Why am I immune to the pressures of the first line and by extension, the first paragraph? I’m not. I stress about it, I worry about it, but to me, the first sentence is unable to be written until I’ve got about half of my project completed. A catch-22 for sure, but I do my best not to think about it. Starting a story has never been a problem, it’s always been the finish of it – but that’s another blog post and not a topic I feel ready to talk about until I have a finished product. Back to my point; how do I write my first sentence after I have the rest of my work written down? I have to start with the first sentence, right?

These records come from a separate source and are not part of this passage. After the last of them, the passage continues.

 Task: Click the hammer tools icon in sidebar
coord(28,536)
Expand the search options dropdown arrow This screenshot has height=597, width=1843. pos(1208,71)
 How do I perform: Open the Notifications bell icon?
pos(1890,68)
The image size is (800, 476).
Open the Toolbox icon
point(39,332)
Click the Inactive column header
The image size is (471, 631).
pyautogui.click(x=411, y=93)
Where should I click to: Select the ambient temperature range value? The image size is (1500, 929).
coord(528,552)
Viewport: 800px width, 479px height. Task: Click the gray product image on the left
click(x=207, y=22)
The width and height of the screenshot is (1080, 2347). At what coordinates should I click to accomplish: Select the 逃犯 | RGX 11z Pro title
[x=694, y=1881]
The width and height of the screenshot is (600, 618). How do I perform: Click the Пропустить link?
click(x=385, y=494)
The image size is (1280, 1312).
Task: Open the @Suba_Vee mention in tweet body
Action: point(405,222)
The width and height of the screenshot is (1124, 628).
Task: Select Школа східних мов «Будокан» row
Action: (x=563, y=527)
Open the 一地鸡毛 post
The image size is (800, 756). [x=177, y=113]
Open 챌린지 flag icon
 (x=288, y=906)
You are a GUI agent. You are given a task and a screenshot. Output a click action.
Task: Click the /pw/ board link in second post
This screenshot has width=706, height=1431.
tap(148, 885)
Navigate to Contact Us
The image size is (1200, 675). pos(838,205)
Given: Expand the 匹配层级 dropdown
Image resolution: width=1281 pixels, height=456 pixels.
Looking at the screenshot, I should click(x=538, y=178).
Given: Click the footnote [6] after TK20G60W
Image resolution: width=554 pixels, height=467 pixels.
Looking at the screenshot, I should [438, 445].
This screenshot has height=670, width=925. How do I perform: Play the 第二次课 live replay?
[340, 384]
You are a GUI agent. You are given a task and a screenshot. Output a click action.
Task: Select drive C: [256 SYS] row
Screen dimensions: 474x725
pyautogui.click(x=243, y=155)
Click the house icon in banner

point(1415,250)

In my current book I’d written three paragraphs to get to my first sentence. Three paragraphs and an extra sentence, to be precise. It was painful, but I removed three paragraphs (and a sentence) of prose that I loved, that I’d already cleaned up and made sound ‘just right’, that had survived fifteen edits. Fifteen. It was edit number sixteen of the first chapter when I finally found my first sentence. There it was, looking at me from beneath all this lovely prose, showing me where my story really began. Instead of waxing lyrical about shadows of buildings and raindrops scattering pedestrians, about cars like beetles scurrying home, I found the place where my story really began. With my protagonist sitting in a dark car, looking at the raindrops on the windshield, and freaking out about what he was about to do.
Did I need all that beautiful scenery at the start? Not with this particular project. It’s not literary, yet it had a literary beginning. It was false advertising; I was potentially turning off the people interested in reading the book with a rhythm that didn’t match the rest of the novel, and turning off the people who read the first three paragraphs, liked it, and would then be surprised by the rest. The ‘voice’ of the book had changed from something slow, deep and meaningful to something light and faster paced. The change was too dramatic, but it took me fifteen edits to be brave enough to fix it.
So now I have a first line and a first paragraph that I believe suits the book. There’s a hook in there, too. In a single sentence, I show that it’s night-time, that it’s raining, and that my main character is on the precipice of an adventure. I didn’t plan it that way, yet I did. It just took me a few rounds to see it.
Here are some interesting articles I’ve read about writing paragraphs and opening lines
- Write a Good Paragraph in Four Parts (wordplaywritersforum.com)
- First sentences: Introduction (growupnovelist.com)
- A First Sentence (thelocktessmonster.wordpress.com)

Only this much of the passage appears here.